需求背景:
随着第一版远程执行发布使用paramiko模块进行远程调用脚本的稳定,开始着手第二版关于使用ansible runner执行远程发布任务
paramiko和ansible runner各自的优缺点:
- Paramiko:
- Paramiko 是一个 Python 的 SSH 库,用于在远程主机上执行命令。
- 优点:
- 直接通过 SSH 连接到远程主机,无需额外的中间层。
- 可以实现细粒度的远程命令执行控制。
- 缺点:
- 需要编写更多的代码来处理连接和执行命令的细节。
- 对于复杂的远程任务管理和控制,需要自行实现。
- Ansible Runner:
- Ansible Runner 是 Ansible 生态系统中的一个组件,用于以编程方式运行 Ansible playbook 和任务。
- 优点:
- 基于 Ansible 的模型,提供了高级的任务执行、主机管理和变量处理功能。
- 可以通过配置文件和参数轻松定义任务和执行环境。
- 支持并发执行、扩展性和可配置性。
- 缺点:
- 需要安装和配置 Ansible Runner。
- 需要对 Ansible playbook 的编写和组织有一定的了解。
- 对于简单的远程命令执行,可能相对于 Paramiko 来说有一些额外的开销
总的来说,Ansible Runner更适合执行更复杂的任务,对于简单的远程命令执行比较适合用Paramiko
关于paramiko的使用,以下对paramiko.SSHClient()一个简单的操作类封装
# -*- coding:UTF-8 -*-
import paramiko
class SSHClient(object):
"""链接远程服务器"""
def __init__(self, host, user, port, password=None, pkey=None, timeout=30):
self.ssh = paramiko.SSHClient() # 创建ssh对象
self.ssh.set_missing_host_key_policy(paramiko.AutoAddPolicy) # 设置允许链接不在konws_hosts 内的主机
if password:
self.ssh.connect(hostname=host, username=user, port=port, password=password, timeout=timeout)
if pkey:
private_key = paramiko.RSAKey.from_private_key_file(pkey)

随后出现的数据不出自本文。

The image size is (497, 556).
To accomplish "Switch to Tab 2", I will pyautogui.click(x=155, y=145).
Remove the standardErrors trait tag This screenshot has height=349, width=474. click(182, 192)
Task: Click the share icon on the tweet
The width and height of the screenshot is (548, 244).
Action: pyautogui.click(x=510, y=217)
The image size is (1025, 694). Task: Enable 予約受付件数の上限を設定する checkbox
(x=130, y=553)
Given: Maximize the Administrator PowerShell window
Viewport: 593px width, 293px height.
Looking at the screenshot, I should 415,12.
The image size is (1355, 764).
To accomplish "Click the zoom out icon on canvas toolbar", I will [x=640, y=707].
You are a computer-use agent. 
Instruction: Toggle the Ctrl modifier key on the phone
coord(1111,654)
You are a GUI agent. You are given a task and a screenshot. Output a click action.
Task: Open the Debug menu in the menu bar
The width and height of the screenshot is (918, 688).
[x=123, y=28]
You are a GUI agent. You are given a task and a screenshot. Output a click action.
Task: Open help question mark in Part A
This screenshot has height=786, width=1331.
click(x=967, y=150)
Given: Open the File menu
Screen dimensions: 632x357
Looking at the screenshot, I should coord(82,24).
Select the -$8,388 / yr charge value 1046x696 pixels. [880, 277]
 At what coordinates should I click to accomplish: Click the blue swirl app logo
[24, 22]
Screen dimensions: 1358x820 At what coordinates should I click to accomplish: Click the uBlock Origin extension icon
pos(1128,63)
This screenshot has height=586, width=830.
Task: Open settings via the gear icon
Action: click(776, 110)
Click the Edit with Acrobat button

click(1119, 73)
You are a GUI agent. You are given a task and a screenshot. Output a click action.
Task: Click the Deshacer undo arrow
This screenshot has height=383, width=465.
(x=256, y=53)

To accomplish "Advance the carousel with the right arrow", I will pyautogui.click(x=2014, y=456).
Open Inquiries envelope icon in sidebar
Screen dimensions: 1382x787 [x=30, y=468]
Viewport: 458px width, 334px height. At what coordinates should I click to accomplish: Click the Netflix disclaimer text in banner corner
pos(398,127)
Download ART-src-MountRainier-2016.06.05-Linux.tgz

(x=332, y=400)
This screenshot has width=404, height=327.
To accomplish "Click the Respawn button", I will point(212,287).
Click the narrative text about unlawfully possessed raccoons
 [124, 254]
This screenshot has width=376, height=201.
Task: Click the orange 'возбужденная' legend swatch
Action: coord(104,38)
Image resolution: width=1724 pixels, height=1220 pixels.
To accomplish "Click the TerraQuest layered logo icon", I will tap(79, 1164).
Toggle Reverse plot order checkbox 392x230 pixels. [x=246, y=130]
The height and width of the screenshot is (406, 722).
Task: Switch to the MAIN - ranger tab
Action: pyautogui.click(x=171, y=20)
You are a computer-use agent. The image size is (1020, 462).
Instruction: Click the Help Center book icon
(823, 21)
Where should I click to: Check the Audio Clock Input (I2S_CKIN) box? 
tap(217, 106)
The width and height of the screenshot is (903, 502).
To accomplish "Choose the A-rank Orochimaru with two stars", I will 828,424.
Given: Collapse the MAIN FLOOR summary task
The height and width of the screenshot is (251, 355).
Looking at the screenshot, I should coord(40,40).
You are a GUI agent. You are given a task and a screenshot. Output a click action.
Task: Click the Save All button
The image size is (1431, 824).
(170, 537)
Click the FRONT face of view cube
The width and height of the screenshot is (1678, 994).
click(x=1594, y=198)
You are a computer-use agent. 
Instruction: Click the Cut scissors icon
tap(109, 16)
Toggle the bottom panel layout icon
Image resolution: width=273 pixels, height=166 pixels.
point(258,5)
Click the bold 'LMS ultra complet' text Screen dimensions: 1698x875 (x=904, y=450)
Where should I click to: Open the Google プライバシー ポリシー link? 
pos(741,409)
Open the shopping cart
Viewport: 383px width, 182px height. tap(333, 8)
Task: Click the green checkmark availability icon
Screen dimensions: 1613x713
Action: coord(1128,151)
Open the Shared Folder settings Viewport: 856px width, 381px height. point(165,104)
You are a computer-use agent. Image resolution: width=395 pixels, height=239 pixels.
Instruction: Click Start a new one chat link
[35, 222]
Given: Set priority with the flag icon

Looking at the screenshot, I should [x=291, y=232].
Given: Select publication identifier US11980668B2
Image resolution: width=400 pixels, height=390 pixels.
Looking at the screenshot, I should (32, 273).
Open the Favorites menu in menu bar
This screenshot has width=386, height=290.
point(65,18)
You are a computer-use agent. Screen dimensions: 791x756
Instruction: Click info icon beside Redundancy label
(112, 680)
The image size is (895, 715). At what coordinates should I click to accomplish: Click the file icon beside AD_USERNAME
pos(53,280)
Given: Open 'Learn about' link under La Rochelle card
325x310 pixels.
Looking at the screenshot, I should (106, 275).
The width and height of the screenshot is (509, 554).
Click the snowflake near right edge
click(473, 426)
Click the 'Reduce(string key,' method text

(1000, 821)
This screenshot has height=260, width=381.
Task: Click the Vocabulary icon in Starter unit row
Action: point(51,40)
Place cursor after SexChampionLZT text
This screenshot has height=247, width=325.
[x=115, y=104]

self.ssh.connect(hostname=host, username=user, port=port, pkey=private_key, timeout=timeout)
self.err_flag = False
self.chan = None
self.tran = self.ssh.get_transport()
# self.sftp = self.tran.open_sftp() # 打开一个sftp链接通道
self.sftp = paramiko.SFTPClient.from_transport(self.tran)
def __enter__(self):
return self
def __exit__(self, exc_type, exc_val, exc_tb):
# self.sftp.close()
if self.chan:
self.chan.close()
self.tran.close()
self.ssh.close()
def exe_command(self, cmd, timeout=None, callback=None, logname=None):
"""执行命令"""
self.chan = self.tran.open_session()
if timeout:
self.chan.settimeout = timeout
self.chan.exec_command(cmd)
stdout = ""
while True:
try:
recv = self.chan.recv(128).decode("utf8", "ignore")
except Exception as e:
print(e)
self.err_flag = True
print(recv)
stdout += recv
# 写入日志文件
if callback and recv:
callback(recv, logname)
# 退出判断
if len(recv) == 0:
break
if self.err_flag:
break
if self.get_recv_status():
break
return stdout
def get_recv_status(self):
"""获取退出状态"""
return self.chan.recv_exit_status() if not self.err_flag else -1
def get_sftp(self):
return self.sftp
好了,接下来重点介绍Ansible Runner
安装
为了方便查看源码,我选择在windows上下载ansible runner模块,但是这个模块你在windows上是无法直接用pip下载的,这里我下载的是Ansible Runner 2.2.1版本的whl文件,地址链接:ansible-runner · PyPI
安装ansible runner
pip install ansible_runner-2.2.1-py3-none-any.whl
环境
创建SSH免交互登录
Ansible通过SSH对设备进行管理,而ssh包含两种认证方式:一种时通过密码认证,另外一种时通过密钥对验证,前者必须和系统交互,而后者时免交互登录,如果希望通过ansible自动管理设备,应该配置为面交互登录被登录设备
1,在主控机上使用ssh-keygen生成私钥和公钥文件
2,通过ssh-copy-id复制公钥到远端机器上
3,实现效果 ssh直接远程连接到主机不交互
源码查看
run函数详情
项目中主要使用到了ansible_runner.interface.run()
打开第三方包文件
打开后源码
def init_runner(**kwargs):
'''
Initialize the Runner() instance
This function will properly initialize both run() and run_async()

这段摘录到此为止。